Ginny blinked at the page before sitting up in her bed. The book talked. Wow, how exciting... Umm, not so much. Because this is the wizarding world and these crazy things happened left and right. So to a pureblooded witch, it was only natural to brush off the idea of getting McGonagall. She reread Tom's first words to her and responded in a matter-of-fact tone: 'Tom Marvolo Riddle is like "I am Lord Voldemort" with the letters all jumbled up.'

Tom didn't reply for a second. And then, his neat writing appeared on the now blank paper - 'Will you promise not to tell anyone that, Miss Weasley?'

Ginny scrunched her face up. 'I think maybe I should. Aren't you supposed to be evil?' she wrote. She frowned as a thought hit her, but before she could write 'What are you doing in a book?', Tom was already replying.
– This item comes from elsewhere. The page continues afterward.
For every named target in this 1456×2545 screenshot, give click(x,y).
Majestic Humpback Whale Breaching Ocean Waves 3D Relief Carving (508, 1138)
'Well, yes,' Tom scribbled back quickly. 'However! I... Err...'

'You... Err...?' Ginny wrote back, frowning in impatience. Figuring that Tom's next words would take a while, she lay back down on her bed and got comfortable.
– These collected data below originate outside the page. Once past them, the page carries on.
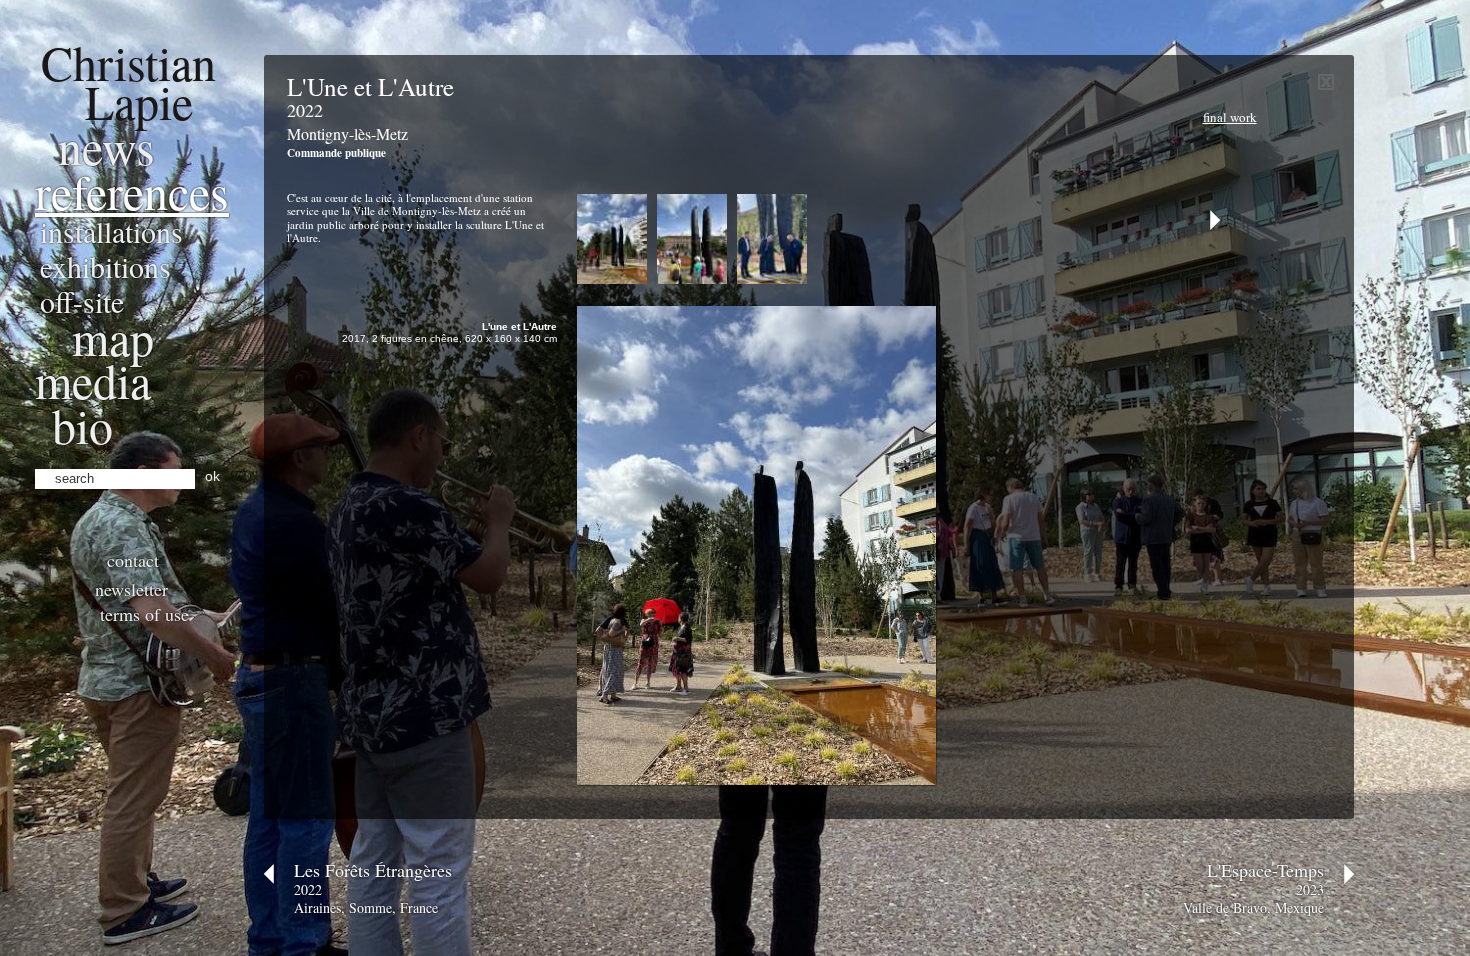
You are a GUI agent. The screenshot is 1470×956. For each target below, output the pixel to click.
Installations (111, 231)
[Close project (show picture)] (1326, 85)
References (132, 191)
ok (212, 476)
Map (113, 337)
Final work (1230, 117)
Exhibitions (105, 266)
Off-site (82, 301)
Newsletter (131, 589)
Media (93, 380)
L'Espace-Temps (1265, 870)
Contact (133, 560)
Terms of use (144, 614)
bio (82, 425)
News (106, 146)
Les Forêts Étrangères (373, 870)
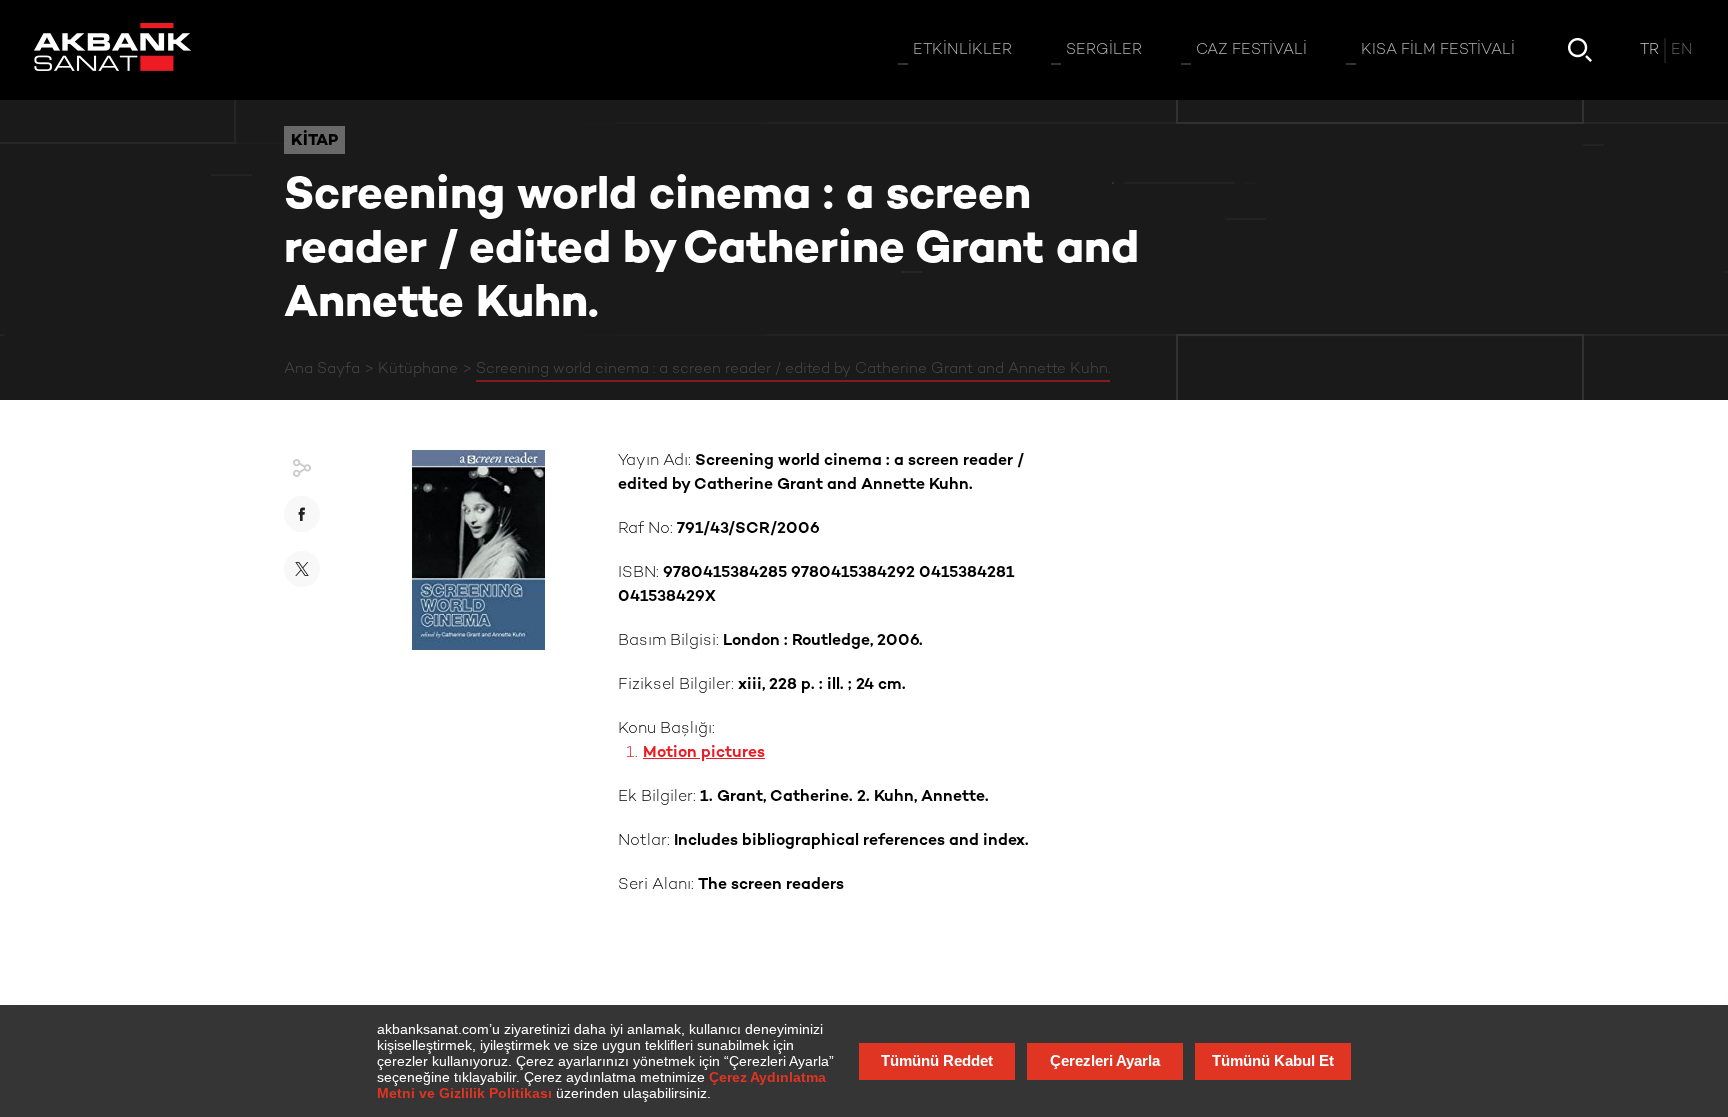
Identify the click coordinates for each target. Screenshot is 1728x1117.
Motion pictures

'I've got cookies!' Tom's writing appeared.

Ginny stared at the page for a few seconds. 'I like cake,' she finally replied.

'I can bake. I'll make you a cake if you promise not to tell anyone who I am,' Tom replied, his writing a little messy. Obviously, he was getting nervous.
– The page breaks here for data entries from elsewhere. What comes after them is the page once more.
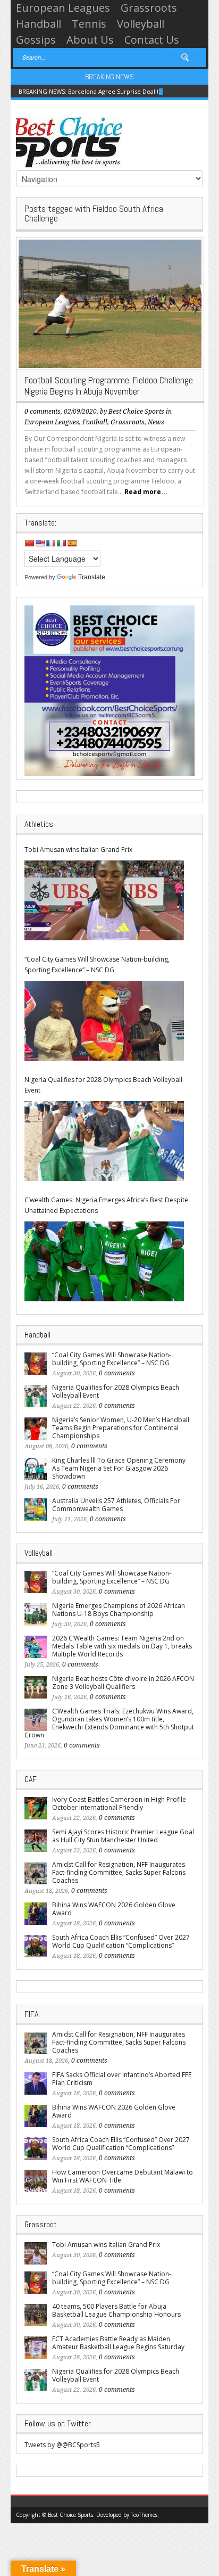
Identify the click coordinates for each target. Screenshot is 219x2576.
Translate (91, 577)
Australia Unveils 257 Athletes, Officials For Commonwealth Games (116, 1504)
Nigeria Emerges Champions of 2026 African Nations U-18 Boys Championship (118, 1609)
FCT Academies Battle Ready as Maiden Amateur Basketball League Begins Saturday (118, 2342)
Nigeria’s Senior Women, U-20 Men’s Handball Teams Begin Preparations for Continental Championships (120, 1427)
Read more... (145, 491)
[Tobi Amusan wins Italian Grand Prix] (104, 900)
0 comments (42, 411)
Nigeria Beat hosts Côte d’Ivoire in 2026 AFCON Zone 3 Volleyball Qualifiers (123, 1682)
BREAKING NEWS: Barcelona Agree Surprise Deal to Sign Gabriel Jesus (117, 91)
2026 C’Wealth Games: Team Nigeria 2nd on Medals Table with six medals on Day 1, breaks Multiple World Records (122, 1646)
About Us (90, 39)
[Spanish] (72, 543)
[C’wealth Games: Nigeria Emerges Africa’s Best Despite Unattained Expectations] (104, 1261)
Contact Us (151, 39)
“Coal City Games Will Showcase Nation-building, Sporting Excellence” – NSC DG (97, 964)
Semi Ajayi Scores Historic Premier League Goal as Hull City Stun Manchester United (123, 1835)
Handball (38, 24)
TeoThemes (144, 2514)
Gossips (36, 39)
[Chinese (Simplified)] (29, 543)
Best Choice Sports (136, 411)
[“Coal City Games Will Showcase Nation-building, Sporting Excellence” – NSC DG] (104, 1021)
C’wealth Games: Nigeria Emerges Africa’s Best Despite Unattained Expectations (106, 1205)
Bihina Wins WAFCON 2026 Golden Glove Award (113, 1908)
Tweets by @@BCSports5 (62, 2444)
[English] (40, 543)
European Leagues (63, 8)
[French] (50, 543)
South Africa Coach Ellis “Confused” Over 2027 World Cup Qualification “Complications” (121, 1941)
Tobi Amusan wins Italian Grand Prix (78, 849)
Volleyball (140, 24)
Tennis (89, 24)
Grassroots (149, 8)
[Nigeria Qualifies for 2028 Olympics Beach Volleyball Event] (104, 1141)
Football (94, 422)
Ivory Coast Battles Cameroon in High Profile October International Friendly (119, 1803)
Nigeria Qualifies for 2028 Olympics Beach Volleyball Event (103, 1085)
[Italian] (61, 543)
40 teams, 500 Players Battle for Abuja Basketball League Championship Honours (116, 2310)
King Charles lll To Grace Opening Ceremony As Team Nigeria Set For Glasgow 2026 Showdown (119, 1468)
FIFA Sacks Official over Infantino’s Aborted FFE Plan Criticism (121, 2078)
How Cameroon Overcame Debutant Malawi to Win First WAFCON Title (122, 2176)
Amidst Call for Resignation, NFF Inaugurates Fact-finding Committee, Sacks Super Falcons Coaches (119, 1872)
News (156, 422)
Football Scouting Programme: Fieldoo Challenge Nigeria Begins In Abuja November (108, 385)
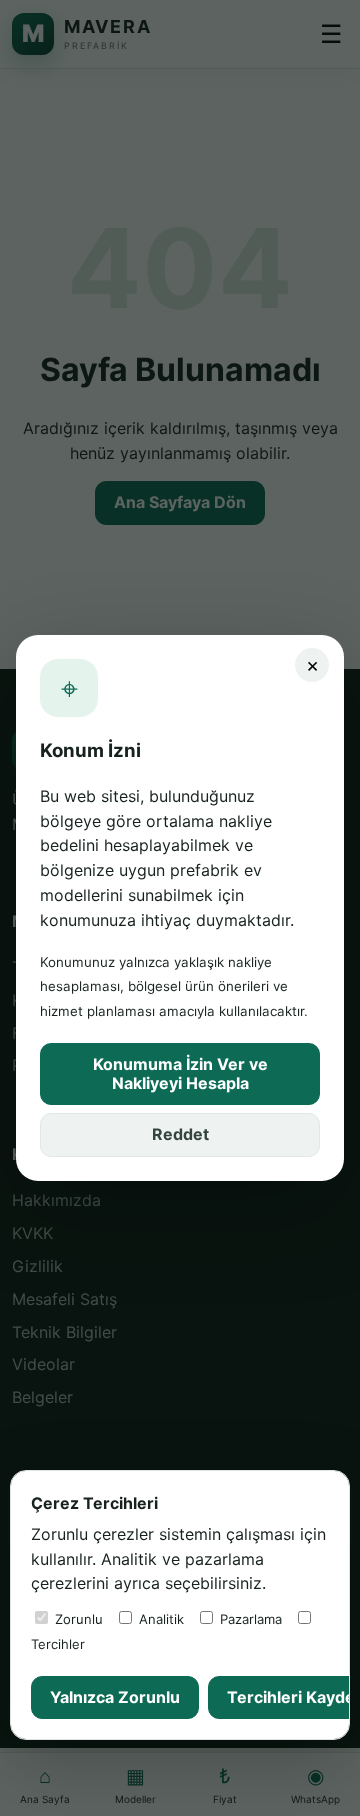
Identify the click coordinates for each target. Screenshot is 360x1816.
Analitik (159, 1619)
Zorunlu (77, 1619)
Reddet (180, 1134)
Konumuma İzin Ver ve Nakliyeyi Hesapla (180, 1073)
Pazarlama (249, 1619)
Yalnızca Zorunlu (115, 1697)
Ginny shifted, a little disbelievingly. 'How can you bake from inside a book?'

'There's a whole other world in here. I have an oven,' Tom wrote. Best not to tell her that he had no sugar. There was never any sugar around - Tom was pretty sure that the lack of sugar in his life was probably what made him go evil in the first place.

'Wow! A whole other world!' Ginny replied. 'Can I see it?'

Tom stopped short. Can she see it? Hell, no. 'Sorry, Miss Weasley, I haven't sucked out enough of your soul yet.'

'Excuse me?' Ginny wrote back, her eyebrows rising.

'Typo. I haven't had my morning cup of joe yet.'

'I would have thought that the Almighty Dark Lord would talk better. With refined prose and form.'

'I apologize for my earlier error. I meant to say that I have not had any caffeinated beverages this morning.' Smart aleck chit, Tom wanted to add.

'Well, can I see it later then?' Ginny wrote, not bothering to comment on his choice of words. So he'd learned his lesson and changed after just about two seconds of her nagging - she was starting to like him a wee bit. 'After you consume a caffeinated beverage?'

'I will show you the inside of my diary - ' Tom stopped writing when he realized that Ginny was writing.

'My diary.'

'Yes, of course,' Tom thought with a frown. 'I will show you the inside of our diary when - ' She was writing again.

'Mine.' The word was underlined, thickly and it was obvious that Ginny was stressing the word.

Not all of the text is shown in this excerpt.